Proprietary and versioned

The framework is public; the recipe is not. The specific signals, thresholds, and weights stay proprietary — that is the product.

When the methodology changes, it ships as an explicit, versioned update with fresh validation — never a silent, continuous refit. Earlier versions stay on record, so any past score can be read against the model that produced it.

Limitations

What these scores cannot tell you.

A regime read, not a buy signal. A score answers “is this market euphoric or fearful?” — not “should I buy or sell?”. Position sizing, entry timing, and risk tolerance are not in any model and never will be.

Bottoms are zones, not dates. Markets grind sideways for months and rarely produce a single clean capitulation print. Treat the low-end bands as zones, not precise calls.

Markets are non-stationary. Cycle compression, regulatory shifts, and changes in market structure can degrade a signal that worked historically. We do not assume the future repeats the past.

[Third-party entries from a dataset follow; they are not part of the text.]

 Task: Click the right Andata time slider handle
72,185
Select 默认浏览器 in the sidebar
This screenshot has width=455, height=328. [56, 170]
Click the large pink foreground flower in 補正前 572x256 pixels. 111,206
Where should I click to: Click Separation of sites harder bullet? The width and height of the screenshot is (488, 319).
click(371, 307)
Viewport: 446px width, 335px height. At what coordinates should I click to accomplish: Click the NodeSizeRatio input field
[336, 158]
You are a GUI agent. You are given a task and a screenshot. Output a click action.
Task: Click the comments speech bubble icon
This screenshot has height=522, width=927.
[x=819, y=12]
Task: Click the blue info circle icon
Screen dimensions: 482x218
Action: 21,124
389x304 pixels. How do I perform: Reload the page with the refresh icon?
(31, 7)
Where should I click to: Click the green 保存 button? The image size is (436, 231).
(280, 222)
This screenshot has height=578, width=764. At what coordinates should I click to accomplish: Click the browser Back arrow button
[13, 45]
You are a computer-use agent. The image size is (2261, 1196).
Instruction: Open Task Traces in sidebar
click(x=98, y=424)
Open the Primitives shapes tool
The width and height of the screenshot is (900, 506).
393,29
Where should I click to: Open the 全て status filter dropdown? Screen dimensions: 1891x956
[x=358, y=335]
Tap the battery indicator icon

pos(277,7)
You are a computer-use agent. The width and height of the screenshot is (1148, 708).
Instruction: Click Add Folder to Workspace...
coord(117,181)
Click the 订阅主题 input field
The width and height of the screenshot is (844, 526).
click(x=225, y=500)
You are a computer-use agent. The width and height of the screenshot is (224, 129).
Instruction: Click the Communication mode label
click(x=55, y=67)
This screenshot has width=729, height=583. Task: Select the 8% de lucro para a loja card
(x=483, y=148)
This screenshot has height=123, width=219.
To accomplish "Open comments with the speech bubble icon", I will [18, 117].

Past performance is not predictive. Every statistic describes historical fit, not a forecast. Read the numbers as descriptive, and see the disclaimer.

Exit IQ

Direct wallet tracing, not a composite score.

Exit IQ is built differently from the scores above. There is no Weight-of-Evidence composite. We trace a token's team-treasury and market-maker wallets on-chain and report when they move supply to exchanges, where it can be sold. It reports the transfer; it does not infer intent.

Two coverage tiers. Traced tokens have their team, treasury, and market-maker wallets individually attributed, so the read is who moved supply and where it went. Screenedtokens show total exchange flow only — we can see supply moving, but not yet who. A token stays Screened until we have traced its wallets.

The balance checksum. For every traced wallet we replay its full transfer history, and the result must equal the wallet's live on-chain balance. That match is how we confirm a scan is complete; a wallet that fails it is not published as traced.

What it cannot tell you. Coverage is Ethereum mainnet only, so deposits made on other chains are not yet captured and multi-chain tokens are undercounted. Wallet attribution is our own on-chain inference — it can be wrong, and when it is, we correct it publicly. And the read can lag price turns: it describes where supply is flowing, not when the market turns. Not investment advice; see the disclaimer.